# MTB-Verleih Bardolino



## olnol (31. Juli 2011)

Hallo zusammen, ich fahre nächste Woche für 10 Tage an den Gardasee nach Bardolino. Kennt jemand in Bardolino direkt oder in näherer Umgebung einen guten Fahrradverleih (MTB)? Was kostet ein MTB pro Tag?

Danke


----------



## LAforce (2. August 2011)

Hallo,

vor 3 Jahren waren wir in folgendem Laden in Bardolino:
http://www.gardasee.com/paolapezzo.php

Der Shop führte Scott und Specialized und hatte auch etliche Leihbikes.
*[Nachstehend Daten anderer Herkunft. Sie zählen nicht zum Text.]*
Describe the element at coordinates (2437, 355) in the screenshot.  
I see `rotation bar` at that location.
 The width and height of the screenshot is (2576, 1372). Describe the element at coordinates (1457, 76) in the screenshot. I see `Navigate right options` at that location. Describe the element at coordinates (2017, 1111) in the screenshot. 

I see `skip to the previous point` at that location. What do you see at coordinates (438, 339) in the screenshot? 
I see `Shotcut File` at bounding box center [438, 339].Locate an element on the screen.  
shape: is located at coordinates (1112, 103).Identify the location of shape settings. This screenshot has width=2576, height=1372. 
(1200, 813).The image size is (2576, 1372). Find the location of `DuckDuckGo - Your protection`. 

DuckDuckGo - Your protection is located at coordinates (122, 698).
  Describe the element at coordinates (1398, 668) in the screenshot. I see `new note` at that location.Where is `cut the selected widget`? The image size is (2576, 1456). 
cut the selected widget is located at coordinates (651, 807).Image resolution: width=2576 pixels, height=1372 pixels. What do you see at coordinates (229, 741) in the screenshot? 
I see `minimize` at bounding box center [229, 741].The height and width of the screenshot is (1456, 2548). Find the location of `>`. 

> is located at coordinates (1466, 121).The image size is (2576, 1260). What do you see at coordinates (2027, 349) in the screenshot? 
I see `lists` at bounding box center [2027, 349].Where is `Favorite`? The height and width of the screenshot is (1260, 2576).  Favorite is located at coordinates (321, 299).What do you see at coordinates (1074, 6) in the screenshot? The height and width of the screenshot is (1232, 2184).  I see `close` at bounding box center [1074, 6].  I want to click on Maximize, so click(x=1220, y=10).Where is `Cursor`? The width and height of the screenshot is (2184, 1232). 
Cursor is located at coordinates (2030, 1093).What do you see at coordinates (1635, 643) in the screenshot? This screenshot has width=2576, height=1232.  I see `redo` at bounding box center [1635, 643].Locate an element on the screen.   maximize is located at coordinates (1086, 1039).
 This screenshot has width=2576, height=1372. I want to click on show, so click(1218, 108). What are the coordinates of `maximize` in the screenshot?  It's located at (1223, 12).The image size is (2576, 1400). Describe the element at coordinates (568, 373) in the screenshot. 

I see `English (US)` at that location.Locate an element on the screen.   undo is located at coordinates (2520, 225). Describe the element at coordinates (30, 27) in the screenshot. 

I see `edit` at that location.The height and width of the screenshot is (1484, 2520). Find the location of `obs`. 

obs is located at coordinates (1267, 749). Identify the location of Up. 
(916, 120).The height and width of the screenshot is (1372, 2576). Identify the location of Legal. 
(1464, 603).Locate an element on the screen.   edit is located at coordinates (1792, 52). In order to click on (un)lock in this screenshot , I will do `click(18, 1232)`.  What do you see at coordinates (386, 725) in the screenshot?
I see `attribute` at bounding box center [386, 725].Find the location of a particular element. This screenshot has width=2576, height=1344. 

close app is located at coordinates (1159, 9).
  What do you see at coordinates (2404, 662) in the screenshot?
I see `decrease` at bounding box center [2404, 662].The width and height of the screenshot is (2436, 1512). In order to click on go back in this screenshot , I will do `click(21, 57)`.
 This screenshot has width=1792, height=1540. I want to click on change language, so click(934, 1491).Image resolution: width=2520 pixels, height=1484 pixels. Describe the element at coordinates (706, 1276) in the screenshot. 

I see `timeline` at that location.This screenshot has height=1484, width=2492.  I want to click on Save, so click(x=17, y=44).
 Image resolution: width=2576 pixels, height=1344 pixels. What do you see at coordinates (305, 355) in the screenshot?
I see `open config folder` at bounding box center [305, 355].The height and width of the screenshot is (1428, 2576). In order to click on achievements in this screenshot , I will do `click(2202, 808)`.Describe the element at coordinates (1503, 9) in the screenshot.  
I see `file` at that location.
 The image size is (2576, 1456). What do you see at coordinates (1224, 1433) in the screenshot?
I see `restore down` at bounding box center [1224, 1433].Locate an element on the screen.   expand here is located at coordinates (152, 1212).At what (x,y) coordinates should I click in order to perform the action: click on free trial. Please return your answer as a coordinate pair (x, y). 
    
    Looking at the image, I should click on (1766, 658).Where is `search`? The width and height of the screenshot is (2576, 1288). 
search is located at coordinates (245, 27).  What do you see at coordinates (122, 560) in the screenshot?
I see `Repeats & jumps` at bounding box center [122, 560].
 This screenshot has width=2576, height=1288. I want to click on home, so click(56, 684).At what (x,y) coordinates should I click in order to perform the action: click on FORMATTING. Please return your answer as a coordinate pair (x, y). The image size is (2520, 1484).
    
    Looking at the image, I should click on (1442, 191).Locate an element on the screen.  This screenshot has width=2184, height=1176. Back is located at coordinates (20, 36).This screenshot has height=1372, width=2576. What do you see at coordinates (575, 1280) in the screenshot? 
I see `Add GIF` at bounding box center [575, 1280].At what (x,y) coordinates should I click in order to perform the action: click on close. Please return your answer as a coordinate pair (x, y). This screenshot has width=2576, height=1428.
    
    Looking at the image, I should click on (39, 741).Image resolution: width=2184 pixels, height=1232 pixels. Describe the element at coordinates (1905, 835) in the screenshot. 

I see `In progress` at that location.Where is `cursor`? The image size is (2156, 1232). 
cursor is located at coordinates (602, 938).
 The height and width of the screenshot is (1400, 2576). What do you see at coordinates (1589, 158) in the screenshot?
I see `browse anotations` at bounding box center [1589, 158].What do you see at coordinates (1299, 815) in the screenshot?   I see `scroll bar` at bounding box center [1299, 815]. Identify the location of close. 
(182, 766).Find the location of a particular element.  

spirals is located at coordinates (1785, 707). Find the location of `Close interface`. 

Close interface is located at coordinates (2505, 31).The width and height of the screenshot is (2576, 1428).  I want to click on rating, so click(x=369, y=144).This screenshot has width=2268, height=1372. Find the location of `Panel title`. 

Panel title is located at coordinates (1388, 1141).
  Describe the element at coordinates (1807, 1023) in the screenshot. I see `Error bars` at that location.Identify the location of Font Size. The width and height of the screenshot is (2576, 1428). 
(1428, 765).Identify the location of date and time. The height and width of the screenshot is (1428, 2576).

Was ein Leihbike kostet kann ich nicht sagen, da wir mit unseren eigenen Rädern unterwegs waren.

Viele Spaß!


----------



## MTB-News.de




----------



## crisu71 (3. August 2011)

Hallo,
in Bardolino direkt in der City ( Fußgängerzone) ist ein Bike-Geschäft, die verleihen auch gute MTB, am besten mal durch die Altstadt schlendern, kann mann nicht verfehlen.
Ansonsten lohnt es sich nach Garda zu fahren da gibts gleich mehrere mit guten MTB.
Billiger gehts auf den 4 Sterne Camping Plätzen, die verleihen meist auch MTB, aber uralte Hobel!!


----------